The Generalization Performance of the Random Fourier Features Method

Anna Gilbert
University of Michigan
Friday, March 10, 2017 -
3:35pm to 4:35pm
Vincent 311

We investigate the risk bounds of support vector machines (SVM) that use the random Fourier features method as an approximate model in classification tasks under three different problem setups: (i) in the soft-margin formulation, using the same regularization parameter in the approximate and the accurate models, (ii) using the same upper bound on the 2-norm of the normal vectors, and (iii) choosing freely the 2-norm of the normal vectors in the approximate model. We also provide a series of simulation results using synthetic data to exhibit a large gap in the performance between the accurate and the
approximate models that can occur when we fail to control the regularization parameter appropriately.

Our work shows the importance of the effect of the regularization parameters when comparing the generalization performance of random Fourier features method with the accurate model and provides guidance for numerical experimentation, as well as a rigorous interpretation of the intuition that the expected risk of the kernel SVM with random
Fourier features method may be no more than $O(1/\sqrt(N))$ compared with the hypothesis learned by the accurate model.
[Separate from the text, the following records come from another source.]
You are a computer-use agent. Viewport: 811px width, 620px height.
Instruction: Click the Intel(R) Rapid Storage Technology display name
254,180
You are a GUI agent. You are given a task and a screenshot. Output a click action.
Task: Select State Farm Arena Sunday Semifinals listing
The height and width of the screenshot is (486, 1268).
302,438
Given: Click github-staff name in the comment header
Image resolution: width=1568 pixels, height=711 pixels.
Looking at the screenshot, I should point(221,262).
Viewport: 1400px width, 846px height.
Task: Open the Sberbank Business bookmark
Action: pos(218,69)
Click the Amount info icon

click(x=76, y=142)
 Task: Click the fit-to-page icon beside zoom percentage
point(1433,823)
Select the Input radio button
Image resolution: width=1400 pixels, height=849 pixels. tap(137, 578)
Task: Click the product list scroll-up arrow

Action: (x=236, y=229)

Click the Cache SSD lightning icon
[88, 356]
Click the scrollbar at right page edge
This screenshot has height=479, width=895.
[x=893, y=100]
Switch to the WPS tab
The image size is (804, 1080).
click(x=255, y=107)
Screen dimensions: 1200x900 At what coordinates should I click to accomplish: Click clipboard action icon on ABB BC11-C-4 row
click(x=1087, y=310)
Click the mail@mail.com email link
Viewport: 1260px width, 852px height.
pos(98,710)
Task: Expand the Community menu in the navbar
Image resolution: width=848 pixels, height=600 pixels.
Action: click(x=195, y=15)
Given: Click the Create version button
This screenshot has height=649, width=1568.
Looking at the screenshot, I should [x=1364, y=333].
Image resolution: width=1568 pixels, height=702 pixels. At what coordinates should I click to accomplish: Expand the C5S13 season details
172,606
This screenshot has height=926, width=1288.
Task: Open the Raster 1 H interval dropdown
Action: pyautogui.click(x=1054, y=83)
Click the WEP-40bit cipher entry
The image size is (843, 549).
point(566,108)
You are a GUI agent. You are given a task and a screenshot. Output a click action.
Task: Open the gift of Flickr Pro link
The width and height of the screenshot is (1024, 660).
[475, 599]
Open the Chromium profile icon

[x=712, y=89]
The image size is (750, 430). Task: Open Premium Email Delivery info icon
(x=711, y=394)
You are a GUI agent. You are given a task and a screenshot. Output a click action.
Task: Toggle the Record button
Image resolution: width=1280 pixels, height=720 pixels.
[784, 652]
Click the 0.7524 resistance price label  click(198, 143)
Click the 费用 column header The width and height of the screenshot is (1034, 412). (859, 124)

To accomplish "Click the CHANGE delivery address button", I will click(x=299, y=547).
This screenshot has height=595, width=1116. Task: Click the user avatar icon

Joint work with Yitong Sun

Anna Gilbert received an S.B. degree from the University of Chicago and a Ph.D. from Princeton University, both in mathematics. In 1997, she was a postdoctoral fellow at Yale University and AT&T Labs-Research. From 1998 to
2004, she was a member of technical staff at AT&T Labs-Research in Florham Park, NJ. Since then she has been with the Department of Mathematics at the University of Michigan, where she is now the Herman H. Goldstine Collegiate
Professor. She has received several awards, including a Sloan Research Fellowship (2006), an NSF CAREER award (2006), the National Academy of Sciences Award for Initiatives in Research (2008), the Association of Computing Machinery (ACM) Douglas Engelbart Best Paper award (2008), the EURASIP Signal Processing Best Paper award (2010), a National
Academy of Sciences Kavli Fellow (2012), and the SIAM Ralph E. Kleinman Prize (2013).

Her research interests include analysis, probability, networking, and algorithms. She is especially interested in randomized algorithms with applications to harmonic analysis, signal and image processing, networking, and massive datasets.